Hurting in Houston - Hundreds of Jamaicans in US state of Texas believed impacted by Hurricane Harvey
There are indications that the number of Jamaicans affected by Hurricane Harvey, which devastated sections of Houston, Texas, just over one week ago, will be more than initially assumed.
It is estimated that upwards of 60,000 Jamaicans live in and work in Harris County, which includes Houston and other suburbs. Late last week, reports surfaced that several have been made homeless (with over 156,000 homes affected) and are staying with relatives and in shelters awaiting assistance to get on with their lives.
"It's just devastating. It's unprecedented, and you just can't imagine," Omari Fullerton, Jamaica's consulate in Houston, Texas, told The Sunday Gleaner last Friday.
"I've been in Houston for 32 years and I've never seen anything like this," added Fullerton.
He said there was no official count of the number of Jamaicans affected by the floodwaters as the counting is still being done. But as reports from areas on the outskirts of Houston come in, the number could increase sharply.
"Everybody is focusing on Houston but there are a lot of Jamaicans who work in other counties, and those places are also flooded," said Fullerton.
"There is no running water in Jefferson County and those people are not even able to communicate with us to let us know," added Fullerton, as he pointed to Beaumont County as another area where Jamaicans are affected.
"We know they are under water and they have no (drinking) water because the water plants are not working. It is really a bad situation in those areas as well.

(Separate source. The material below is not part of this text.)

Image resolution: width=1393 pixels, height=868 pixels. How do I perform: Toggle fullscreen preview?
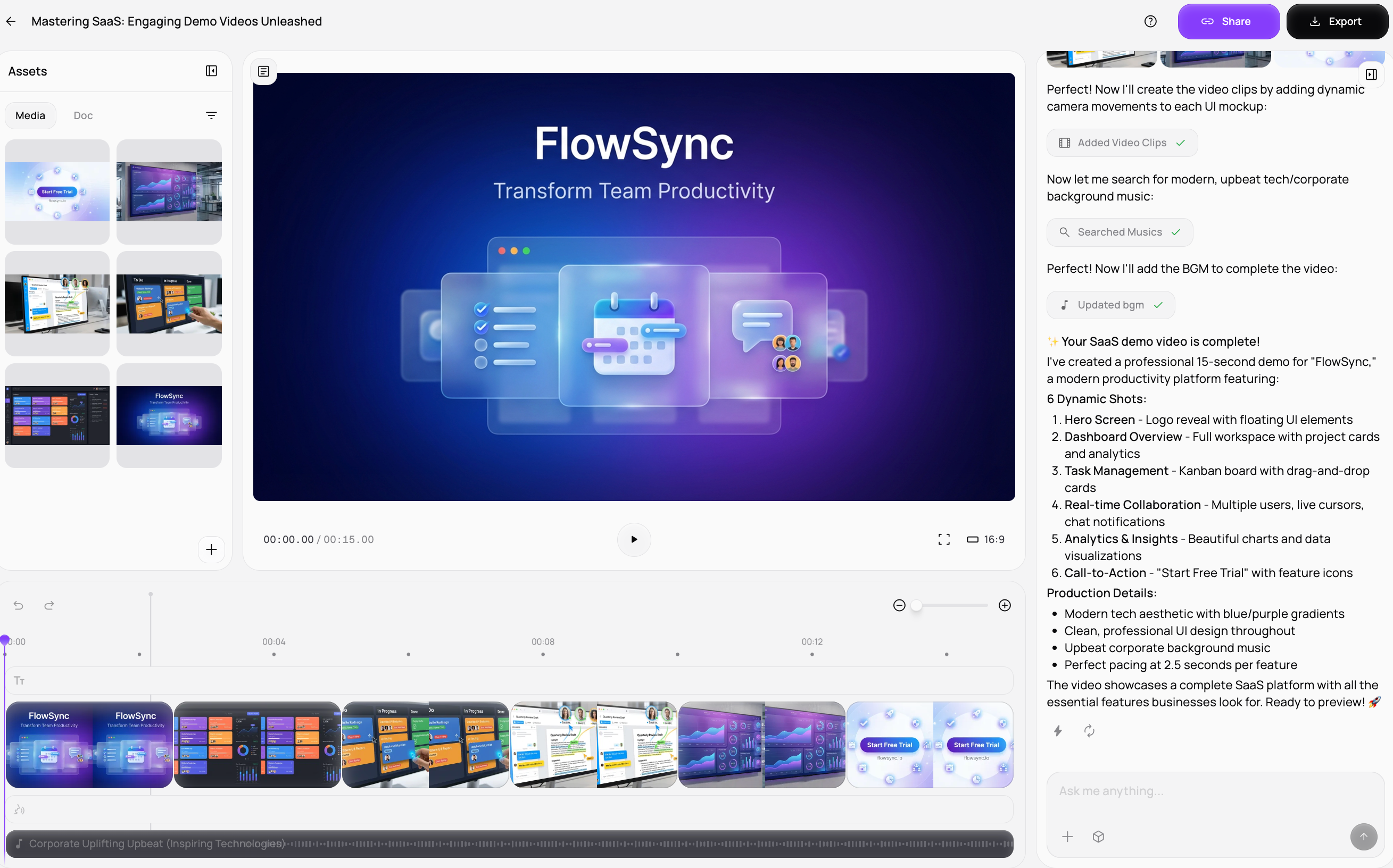tap(943, 539)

"They need cash. Like in any form of natural disaster the best form of assistance is cash," said Fullerton. The more immediate needs include clothing, food, and items for children to return to school."
He said he has been working with a group of lawyers who have been assisting Jamaicans to secure compensation from insurance companies for damaged properties.
One Jamaican who spoke with our news centre, Andrew, said water entered the lower floor of his house, forcing him to camp out at home with his two young sons, while his wife, a nurse, spent more than 72 hours at work.
NO FLOOD COVERAGE
According to Andrew, his insurance company has indicated that his policy does not cover flood damage to the house and he has applied for assistance from FEMA (Federal Emergency Management Agency) which offers flood mitigation damages through grant programmes.
"They came with food and water. There was one Jamaican woman in the group, but I did not know her, and they cleaned up everything. The carpet had to be discarded and the drywalls had to be taken down to prevent moulding, but I am all right," said Andrew.
Sections of Texas have been under water since Hurricane Harvey crashed into the US coastline just over one week ago, dumping unprecedented rainfall, as much as 52 inches in some areas.
Since then, local officials have been trying to determine the number of Jamaicans affected.
Last Thursday, Audrey Marks, Jamaica's ambassador to the United States in Washington, DC, commended the outpouring of support from Jamaican-based organisations in Texas, such as the Jamaican Association of Houston, which she said has been working tirelessly in the area.
"I am truly heartened by the overwhelming offer of support received from other members of our diaspora across the United States. This includes feedback concerning available shelters and efforts under way to collect and distribute relief supplies to those impacted," said Marks.